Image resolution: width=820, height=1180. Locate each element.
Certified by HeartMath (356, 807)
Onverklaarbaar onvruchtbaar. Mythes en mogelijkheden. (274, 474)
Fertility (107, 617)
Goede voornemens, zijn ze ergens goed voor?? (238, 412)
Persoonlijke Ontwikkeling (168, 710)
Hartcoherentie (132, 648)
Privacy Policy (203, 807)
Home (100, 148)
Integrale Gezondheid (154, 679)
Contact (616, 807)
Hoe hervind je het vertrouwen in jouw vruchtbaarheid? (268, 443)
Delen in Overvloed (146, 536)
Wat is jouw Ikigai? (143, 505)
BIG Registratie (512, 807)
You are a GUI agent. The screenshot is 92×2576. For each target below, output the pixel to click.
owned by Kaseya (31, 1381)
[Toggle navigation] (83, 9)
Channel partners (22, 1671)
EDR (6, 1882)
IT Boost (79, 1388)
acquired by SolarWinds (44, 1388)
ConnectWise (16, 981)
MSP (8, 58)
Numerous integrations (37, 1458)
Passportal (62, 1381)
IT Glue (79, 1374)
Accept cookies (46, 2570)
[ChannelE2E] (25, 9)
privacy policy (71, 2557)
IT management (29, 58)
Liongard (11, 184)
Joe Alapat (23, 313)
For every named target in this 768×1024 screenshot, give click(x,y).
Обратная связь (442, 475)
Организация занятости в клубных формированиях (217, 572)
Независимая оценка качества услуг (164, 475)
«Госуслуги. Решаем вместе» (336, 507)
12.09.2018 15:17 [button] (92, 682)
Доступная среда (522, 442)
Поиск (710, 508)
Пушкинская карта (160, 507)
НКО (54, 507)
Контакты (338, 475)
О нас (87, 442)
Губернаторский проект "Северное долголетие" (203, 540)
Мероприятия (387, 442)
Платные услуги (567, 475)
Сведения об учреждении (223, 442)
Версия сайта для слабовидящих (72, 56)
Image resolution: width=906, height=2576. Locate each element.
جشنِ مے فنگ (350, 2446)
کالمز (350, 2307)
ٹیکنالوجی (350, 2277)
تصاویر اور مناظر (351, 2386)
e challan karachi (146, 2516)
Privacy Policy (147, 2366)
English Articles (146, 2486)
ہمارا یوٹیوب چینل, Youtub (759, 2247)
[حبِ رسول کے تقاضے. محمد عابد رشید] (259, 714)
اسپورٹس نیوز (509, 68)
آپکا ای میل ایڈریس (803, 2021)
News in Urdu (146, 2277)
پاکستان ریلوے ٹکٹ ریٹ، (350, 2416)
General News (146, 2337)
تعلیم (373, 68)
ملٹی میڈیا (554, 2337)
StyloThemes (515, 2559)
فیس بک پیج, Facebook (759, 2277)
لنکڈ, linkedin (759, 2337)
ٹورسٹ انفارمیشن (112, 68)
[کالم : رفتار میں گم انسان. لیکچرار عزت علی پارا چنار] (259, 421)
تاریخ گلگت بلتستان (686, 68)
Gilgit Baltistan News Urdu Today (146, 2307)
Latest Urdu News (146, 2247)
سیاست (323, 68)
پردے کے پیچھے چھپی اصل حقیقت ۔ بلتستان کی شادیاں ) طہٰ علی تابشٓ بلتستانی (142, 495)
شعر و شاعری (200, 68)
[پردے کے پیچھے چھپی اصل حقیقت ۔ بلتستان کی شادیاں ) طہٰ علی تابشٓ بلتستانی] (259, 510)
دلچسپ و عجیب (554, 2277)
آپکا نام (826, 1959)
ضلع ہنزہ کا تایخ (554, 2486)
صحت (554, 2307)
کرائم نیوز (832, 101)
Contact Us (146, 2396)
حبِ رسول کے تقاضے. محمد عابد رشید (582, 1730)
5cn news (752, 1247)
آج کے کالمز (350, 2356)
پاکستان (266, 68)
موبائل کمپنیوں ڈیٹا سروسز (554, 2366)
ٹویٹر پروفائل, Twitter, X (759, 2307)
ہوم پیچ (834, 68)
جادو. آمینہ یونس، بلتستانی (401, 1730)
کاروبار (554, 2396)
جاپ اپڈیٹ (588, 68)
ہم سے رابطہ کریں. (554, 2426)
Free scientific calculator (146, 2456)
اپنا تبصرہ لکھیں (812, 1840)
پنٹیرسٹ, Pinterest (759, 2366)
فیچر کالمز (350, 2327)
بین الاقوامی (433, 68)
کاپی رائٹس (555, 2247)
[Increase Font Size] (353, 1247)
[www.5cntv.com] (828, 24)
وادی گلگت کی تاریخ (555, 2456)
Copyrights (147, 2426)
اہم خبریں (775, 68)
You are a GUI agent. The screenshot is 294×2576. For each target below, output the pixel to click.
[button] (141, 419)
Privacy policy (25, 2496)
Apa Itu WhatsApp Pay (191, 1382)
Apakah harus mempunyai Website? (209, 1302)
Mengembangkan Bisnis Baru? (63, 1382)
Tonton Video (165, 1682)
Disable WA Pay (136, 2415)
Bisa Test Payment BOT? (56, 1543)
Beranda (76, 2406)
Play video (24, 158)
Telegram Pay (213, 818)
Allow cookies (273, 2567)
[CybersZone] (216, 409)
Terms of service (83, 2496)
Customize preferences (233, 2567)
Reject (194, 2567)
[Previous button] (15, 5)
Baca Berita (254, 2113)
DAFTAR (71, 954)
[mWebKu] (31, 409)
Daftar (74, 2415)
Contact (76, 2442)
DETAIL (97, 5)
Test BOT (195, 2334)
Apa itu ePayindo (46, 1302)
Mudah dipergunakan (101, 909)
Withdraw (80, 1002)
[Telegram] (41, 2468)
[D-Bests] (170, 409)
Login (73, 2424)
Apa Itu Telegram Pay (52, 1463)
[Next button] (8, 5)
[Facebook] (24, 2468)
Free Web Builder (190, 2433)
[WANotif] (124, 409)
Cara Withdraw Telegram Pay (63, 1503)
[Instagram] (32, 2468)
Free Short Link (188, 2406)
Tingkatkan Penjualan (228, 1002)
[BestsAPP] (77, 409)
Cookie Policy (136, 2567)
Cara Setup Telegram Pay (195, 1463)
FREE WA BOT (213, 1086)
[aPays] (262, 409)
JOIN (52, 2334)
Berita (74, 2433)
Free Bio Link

◇ ◇ ◇ ◇ ◇ ◇ ◇

Exercise
Starting at the line above that holds "Numerous integrations (37, 1458)" and ending at the line that holds "[حبِ رسول کے", transcribe each line exactly and include no other lines.

Your solution
Numerous integrations (37, 1458)
Passportal (62, 1381)
IT Glue (79, 1374)
Accept cookies (46, 2570)
[ChannelE2E] (25, 9)
privacy policy (71, 2557)
IT management (29, 58)
Liongard (11, 184)
Joe Alapat (23, 313)
For every named target in this 768×1024 screenshot, give click(x,y).
Обратная связь (442, 475)
Организация занятости в клубных формированиях (217, 572)
Независимая оценка качества услуг (164, 475)
«Госуслуги. Решаем вместе» (336, 507)
12.09.2018 15:17 [button] (92, 682)
Доступная среда (522, 442)
Поиск (710, 508)
Пушкинская карта (160, 507)
НКО (54, 507)
Контакты (338, 475)
О нас (87, 442)
Губернаторский проект "Северное долголетие" (203, 540)
Мероприятия (387, 442)
Платные услуги (567, 475)
Сведения об учреждении (223, 442)
Версия сайта для слабовидящих (72, 56)
Image resolution: width=906, height=2576. Locate each element.
جشنِ مے فنگ (350, 2446)
کالمز (350, 2307)
ٹیکنالوجی (350, 2277)
تصاویر اور مناظر (351, 2386)
e challan karachi (146, 2516)
Privacy Policy (147, 2366)
English Articles (146, 2486)
ہمارا یوٹیوب چینل, Youtub (759, 2247)
[حبِ رسول کے تقاضے. محمد عابد رشید] (259, 714)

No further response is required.